Um ponto de partida inevitável parece-nos ser a constatação de que os


media – a imprensa, a rádio, a televisão, a internet – constituem hoje, no seu
conjunto, uma realidade que já muito pouco tem a ver com o que se passava
há umas décadas – e, em alguns aspectos, com o que se passava apenas há
uma dezena e meia de anos no nosso país, antes da abertura da televisão ao
sector privado1, ou mesmo há meia dúzia de anos, antes do aparecimento do
jornalismo digital2.
Seria hoje extremamente redutor, naturalmente, considerar o jornal
apenas como uma “publicação periódica que dá informações sobre a vida
política, literária, científica, etc.”, conforme a definição do consagrado
dicionário Larousse. Mas é forçoso reconhecer que obras de investigação e
análise entretanto publicados, no quadro do grande desenvolvimento
ocorrido entre nós no sector editorial nesta área a partir da segunda metade
da década de noventa, não dão suficientemente conta, na maioria dos casos,
dos novos contextos, condicionalismos e estratégias em que a actividade de
produção e edição da informação passou a inserir-se.
Na perspectiva dos diversos protagonistas que, de uma forma directa
ou indirecta, participam ou são alvo do processo informativo e, de uma
forma mais geral, do processo comunicacional em que aquele se integra, os
media, principalmente os grandes órgãos de informação com maior
repercussão na opinião pública, estão longe de ser vistos de uma maneira
semelhante. Muitas vezes, até são encarados de uma forma antagónica.

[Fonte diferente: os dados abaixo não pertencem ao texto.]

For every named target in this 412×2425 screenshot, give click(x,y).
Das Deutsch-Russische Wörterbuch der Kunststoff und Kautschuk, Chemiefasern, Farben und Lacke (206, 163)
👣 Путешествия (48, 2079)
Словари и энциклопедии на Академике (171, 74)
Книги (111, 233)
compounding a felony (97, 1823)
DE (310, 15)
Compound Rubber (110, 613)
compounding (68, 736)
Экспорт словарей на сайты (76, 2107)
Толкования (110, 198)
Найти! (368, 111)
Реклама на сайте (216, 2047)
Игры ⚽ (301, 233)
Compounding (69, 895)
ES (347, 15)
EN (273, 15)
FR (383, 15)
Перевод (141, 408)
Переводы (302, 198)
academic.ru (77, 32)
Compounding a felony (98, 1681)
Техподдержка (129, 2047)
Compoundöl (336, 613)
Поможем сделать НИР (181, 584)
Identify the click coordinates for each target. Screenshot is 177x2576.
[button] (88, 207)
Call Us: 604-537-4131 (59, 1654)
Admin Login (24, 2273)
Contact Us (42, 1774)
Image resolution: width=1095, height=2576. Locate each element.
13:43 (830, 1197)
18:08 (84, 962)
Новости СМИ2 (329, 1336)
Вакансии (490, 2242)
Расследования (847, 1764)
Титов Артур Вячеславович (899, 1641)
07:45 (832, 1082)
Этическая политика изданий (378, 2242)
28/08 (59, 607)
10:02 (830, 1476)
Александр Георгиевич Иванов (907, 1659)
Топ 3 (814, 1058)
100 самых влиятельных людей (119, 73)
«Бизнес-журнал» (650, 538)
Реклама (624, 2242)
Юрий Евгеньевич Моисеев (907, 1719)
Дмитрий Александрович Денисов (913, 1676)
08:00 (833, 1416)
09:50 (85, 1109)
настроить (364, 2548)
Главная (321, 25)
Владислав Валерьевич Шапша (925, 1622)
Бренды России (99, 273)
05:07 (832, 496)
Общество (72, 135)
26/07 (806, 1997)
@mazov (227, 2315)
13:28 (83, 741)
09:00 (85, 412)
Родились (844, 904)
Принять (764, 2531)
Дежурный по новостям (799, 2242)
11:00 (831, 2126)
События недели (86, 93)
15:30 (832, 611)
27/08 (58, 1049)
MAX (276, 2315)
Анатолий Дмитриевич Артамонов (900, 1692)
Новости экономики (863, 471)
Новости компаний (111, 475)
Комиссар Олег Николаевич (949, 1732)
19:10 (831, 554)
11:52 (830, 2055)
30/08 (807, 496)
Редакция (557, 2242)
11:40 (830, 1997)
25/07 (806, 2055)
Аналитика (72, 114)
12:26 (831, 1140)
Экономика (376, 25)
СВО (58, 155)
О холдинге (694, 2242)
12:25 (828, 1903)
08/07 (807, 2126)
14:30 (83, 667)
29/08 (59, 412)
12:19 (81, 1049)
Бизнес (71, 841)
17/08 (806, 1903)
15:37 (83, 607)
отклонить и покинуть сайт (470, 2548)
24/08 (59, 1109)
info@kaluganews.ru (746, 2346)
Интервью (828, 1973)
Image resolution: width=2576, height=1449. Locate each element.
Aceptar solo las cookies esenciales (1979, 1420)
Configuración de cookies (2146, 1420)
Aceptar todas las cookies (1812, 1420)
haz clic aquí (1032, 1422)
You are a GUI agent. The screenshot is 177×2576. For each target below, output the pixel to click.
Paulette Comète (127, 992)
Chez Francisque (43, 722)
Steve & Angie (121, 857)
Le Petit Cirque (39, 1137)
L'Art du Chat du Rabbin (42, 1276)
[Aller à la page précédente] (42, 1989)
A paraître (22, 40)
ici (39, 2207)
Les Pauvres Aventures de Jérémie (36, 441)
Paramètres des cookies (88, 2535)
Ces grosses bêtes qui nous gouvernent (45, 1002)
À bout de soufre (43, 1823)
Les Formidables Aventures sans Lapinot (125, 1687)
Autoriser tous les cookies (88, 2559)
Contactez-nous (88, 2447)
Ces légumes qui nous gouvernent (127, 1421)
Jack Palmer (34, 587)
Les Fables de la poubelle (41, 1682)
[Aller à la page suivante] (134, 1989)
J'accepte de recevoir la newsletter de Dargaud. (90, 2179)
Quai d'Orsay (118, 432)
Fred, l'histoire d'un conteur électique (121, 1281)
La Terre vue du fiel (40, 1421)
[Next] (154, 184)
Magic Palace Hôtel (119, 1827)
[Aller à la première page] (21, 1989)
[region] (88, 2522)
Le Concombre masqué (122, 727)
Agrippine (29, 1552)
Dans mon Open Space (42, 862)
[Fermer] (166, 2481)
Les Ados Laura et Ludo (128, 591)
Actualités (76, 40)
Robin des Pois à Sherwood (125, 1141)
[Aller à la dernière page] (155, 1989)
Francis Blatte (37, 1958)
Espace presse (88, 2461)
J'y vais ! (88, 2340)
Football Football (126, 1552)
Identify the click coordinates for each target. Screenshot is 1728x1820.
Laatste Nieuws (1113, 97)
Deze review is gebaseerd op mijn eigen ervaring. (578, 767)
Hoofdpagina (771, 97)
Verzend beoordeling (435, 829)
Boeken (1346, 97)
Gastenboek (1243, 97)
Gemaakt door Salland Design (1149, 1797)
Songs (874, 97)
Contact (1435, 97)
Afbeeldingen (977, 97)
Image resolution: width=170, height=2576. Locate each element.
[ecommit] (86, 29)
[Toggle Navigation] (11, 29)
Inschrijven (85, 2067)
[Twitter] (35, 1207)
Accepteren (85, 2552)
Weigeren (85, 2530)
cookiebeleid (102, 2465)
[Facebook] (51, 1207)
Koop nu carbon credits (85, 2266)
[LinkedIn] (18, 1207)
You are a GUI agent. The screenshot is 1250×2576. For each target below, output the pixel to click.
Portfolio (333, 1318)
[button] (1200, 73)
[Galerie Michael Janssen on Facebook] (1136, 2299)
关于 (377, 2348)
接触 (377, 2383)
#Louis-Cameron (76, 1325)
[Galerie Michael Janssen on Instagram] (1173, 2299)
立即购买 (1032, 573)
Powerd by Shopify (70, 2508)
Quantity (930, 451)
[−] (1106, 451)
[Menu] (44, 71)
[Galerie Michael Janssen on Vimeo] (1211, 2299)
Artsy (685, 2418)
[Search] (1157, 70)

Vejamos, muito sinteticamente, o caso concreto de alguns dos principais
desses protagonistas.
- Para os jornalistas, principais agentes produtores directos das notícias,
os media são, essencialmente, um espaço de informação.
- Para os patrões, são um produto – económico, desde logo, mas também,
inevitavelmente, político e ideológico.
- Para os publicitários e anunciantes, são um suporte de anúncios, tal
como os outdoors ou outro qualquer meio de chegar às pessoa e
convencê-las a comprar a marca x.
- Para os dirigentes políticos, e cada vez mais também para os
desportivos, os media são um instrumento de luta pelo poder e de

1
A SIC começou a emitir em 1992 e a TVI em 1993.
2
O primeiro jornal digital surgido em Portugal foi o Setubal na Rede, em 1998.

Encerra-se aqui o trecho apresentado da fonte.